- _GIVEN TASK_: Put every line of the records below into a Markdown table with the columns Row and Line. Number each line in the Row column and leave out blank lines.

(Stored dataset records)
──────────────────────────────

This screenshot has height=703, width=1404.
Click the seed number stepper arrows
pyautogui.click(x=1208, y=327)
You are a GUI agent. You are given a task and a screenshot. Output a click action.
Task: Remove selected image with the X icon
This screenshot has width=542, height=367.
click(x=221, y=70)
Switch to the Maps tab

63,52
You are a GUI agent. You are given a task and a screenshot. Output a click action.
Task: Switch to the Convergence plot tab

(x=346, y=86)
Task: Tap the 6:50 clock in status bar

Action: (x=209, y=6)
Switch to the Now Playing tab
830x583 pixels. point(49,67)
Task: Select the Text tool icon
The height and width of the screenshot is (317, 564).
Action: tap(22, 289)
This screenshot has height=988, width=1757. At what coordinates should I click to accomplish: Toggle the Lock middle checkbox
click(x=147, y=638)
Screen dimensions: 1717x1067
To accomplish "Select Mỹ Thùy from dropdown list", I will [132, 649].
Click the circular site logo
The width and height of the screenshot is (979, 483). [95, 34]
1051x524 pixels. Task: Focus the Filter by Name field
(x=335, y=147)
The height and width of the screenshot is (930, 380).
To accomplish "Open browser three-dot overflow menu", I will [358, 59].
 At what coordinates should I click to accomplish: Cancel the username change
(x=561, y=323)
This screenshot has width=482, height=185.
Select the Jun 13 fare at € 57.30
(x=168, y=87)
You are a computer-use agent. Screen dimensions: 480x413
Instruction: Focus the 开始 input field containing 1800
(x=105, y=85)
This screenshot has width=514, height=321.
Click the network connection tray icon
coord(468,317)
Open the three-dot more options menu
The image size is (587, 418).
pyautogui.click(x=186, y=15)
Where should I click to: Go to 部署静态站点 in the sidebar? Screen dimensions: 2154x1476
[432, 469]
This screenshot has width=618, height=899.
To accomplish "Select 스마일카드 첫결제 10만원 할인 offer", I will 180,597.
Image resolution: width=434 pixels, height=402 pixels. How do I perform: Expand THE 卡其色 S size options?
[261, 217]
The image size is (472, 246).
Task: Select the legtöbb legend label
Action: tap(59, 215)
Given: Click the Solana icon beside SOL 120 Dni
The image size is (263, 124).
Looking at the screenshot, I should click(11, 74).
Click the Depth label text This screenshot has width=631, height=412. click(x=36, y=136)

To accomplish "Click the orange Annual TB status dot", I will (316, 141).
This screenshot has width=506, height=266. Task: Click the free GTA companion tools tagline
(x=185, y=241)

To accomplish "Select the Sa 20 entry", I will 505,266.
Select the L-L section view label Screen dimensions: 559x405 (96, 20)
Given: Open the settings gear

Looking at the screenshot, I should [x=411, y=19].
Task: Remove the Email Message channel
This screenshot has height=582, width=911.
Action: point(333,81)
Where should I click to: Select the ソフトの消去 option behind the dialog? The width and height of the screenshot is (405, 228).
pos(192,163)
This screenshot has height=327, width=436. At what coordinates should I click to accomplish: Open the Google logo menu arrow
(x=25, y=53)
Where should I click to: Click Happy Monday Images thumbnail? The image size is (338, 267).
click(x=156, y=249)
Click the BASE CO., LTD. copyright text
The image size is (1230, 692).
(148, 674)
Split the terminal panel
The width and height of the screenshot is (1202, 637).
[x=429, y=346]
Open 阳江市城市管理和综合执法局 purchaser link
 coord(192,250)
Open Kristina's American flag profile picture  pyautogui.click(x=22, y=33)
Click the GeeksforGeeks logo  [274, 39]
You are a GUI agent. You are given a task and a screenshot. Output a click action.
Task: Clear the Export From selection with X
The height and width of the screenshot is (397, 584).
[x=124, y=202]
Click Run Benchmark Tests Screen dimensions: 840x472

──────────────────────────────

- _SOLUTION TO THIS PROBLEM_:
| Row | Line |
|---|---|
| 1 | This screenshot has height=703, width=1404. |
| 2 | Click the seed number stepper arrows |
| 3 | pyautogui.click(x=1208, y=327) |
| 4 | You are a GUI agent. You are given a task and a screenshot. Output a click action. |
| 5 | Task: Remove selected image with the X icon |
| 6 | This screenshot has width=542, height=367. |
| 7 | click(x=221, y=70) |
| 8 | Switch to the Maps tab |
| 9 | 63,52 |
| 10 | You are a GUI agent. You are given a task and a screenshot. Output a click action. |
| 11 | Task: Switch to the Convergence plot tab |
| 12 | (x=346, y=86) |
| 13 | Task: Tap the 6:50 clock in status bar |
| 14 | Action: (x=209, y=6) |
| 15 | Switch to the Now Playing tab |
| 16 | 830x583 pixels. point(49,67) |
| 17 | Task: Select the Text tool icon |
| 18 | The height and width of the screenshot is (317, 564). |
| 19 | Action: tap(22, 289) |
| 20 | This screenshot has height=988, width=1757. At what coordinates should I click to accomplish: Toggle the Lock middle checkbox |
| 21 | click(x=147, y=638) |
| 22 | Screen dimensions: 1717x1067 |
| 23 | To accomplish "Select Mỹ Thùy from dropdown list", I will [132, 649]. |
| 24 | Click the circular site logo |
| 25 | The width and height of the screenshot is (979, 483). [95, 34] |
| 26 | 1051x524 pixels. Task: Focus the Filter by Name field |
| 27 | (x=335, y=147) |
| 28 | The height and width of the screenshot is (930, 380). |
| 29 | To accomplish "Open browser three-dot overflow menu", I will [358, 59]. |
| 30 |  At what coordinates should I click to accomplish: Cancel the username change |
| 31 | (x=561, y=323) |
| 32 | This screenshot has width=482, height=185. |
| 33 | Select the Jun 13 fare at € 57.30 |
| 34 | (x=168, y=87) |
| 35 | You are a computer-use agent. Screen dimensions: 480x413 |
| 36 | Instruction: Focus the 开始 input field containing 1800 |
| 37 | (x=105, y=85) |
| 38 | This screenshot has width=514, height=321. |
| 39 | Click the network connection tray icon |
| 40 | coord(468,317) |
| 41 | Open the three-dot more options menu |
| 42 | The image size is (587, 418). |
| 43 | pyautogui.click(x=186, y=15) |
| 44 | Where should I click to: Go to 部署静态站点 in the sidebar? Screen dimensions: 2154x1476 |
| 45 | [432, 469] |
| 46 | This screenshot has width=618, height=899. |
| 47 | To accomplish "Select 스마일카드 첫결제 10만원 할인 offer", I will 180,597. |
| 48 | Image resolution: width=434 pixels, height=402 pixels. How do I perform: Expand THE 卡其色 S size options? |
| 49 | [261, 217] |
| 50 | The image size is (472, 246). |
| 51 | Task: Select the legtöbb legend label |
| 52 | Action: tap(59, 215) |
| 53 | Given: Click the Solana icon beside SOL 120 Dni |
| 54 | The image size is (263, 124). |
| 55 | Looking at the screenshot, I should click(11, 74). |
| 56 | Click the Depth label text This screenshot has width=631, height=412. click(x=36, y=136) |
| 57 | To accomplish "Click the orange Annual TB status dot", I will (316, 141). |
| 58 | This screenshot has width=506, height=266. Task: Click the free GTA companion tools tagline |
| 59 | (x=185, y=241) |
| 60 | To accomplish "Select the Sa 20 entry", I will 505,266. |
| 61 | Select the L-L section view label Screen dimensions: 559x405 (96, 20) |
| 62 | Given: Open the settings gear |
| 63 | Looking at the screenshot, I should [x=411, y=19]. |
| 64 | Task: Remove the Email Message channel |
| 65 | This screenshot has height=582, width=911. |
| 66 | Action: point(333,81) |
| 67 | Where should I click to: Select the ソフトの消去 option behind the dialog? The width and height of the screenshot is (405, 228). |
| 68 | pos(192,163) |
| 69 | This screenshot has height=327, width=436. At what coordinates should I click to accomplish: Open the Google logo menu arrow |
| 70 | (x=25, y=53) |
| 71 | Where should I click to: Click Happy Monday Images thumbnail? The image size is (338, 267). |
| 72 | click(x=156, y=249) |
| 73 | Click the BASE CO., LTD. copyright text |
| 74 | The image size is (1230, 692). |
| 75 | (148, 674) |
| 76 | Split the terminal panel |
| 77 | The width and height of the screenshot is (1202, 637). |
| 78 | [x=429, y=346] |
| 79 | Open 阳江市城市管理和综合执法局 purchaser link |
| 80 |  coord(192,250) |
| 81 | Open Kristina's American flag profile picture  pyautogui.click(x=22, y=33) |
| 82 | Click the GeeksforGeeks logo  [274, 39] |
| 83 | You are a GUI agent. You are given a task and a screenshot. Output a click action. |
| 84 | Task: Clear the Export From selection with X |
| 85 | The height and width of the screenshot is (397, 584). |
| 86 | [x=124, y=202] |
| 87 | Click Run Benchmark Tests Screen dimensions: 840x472 |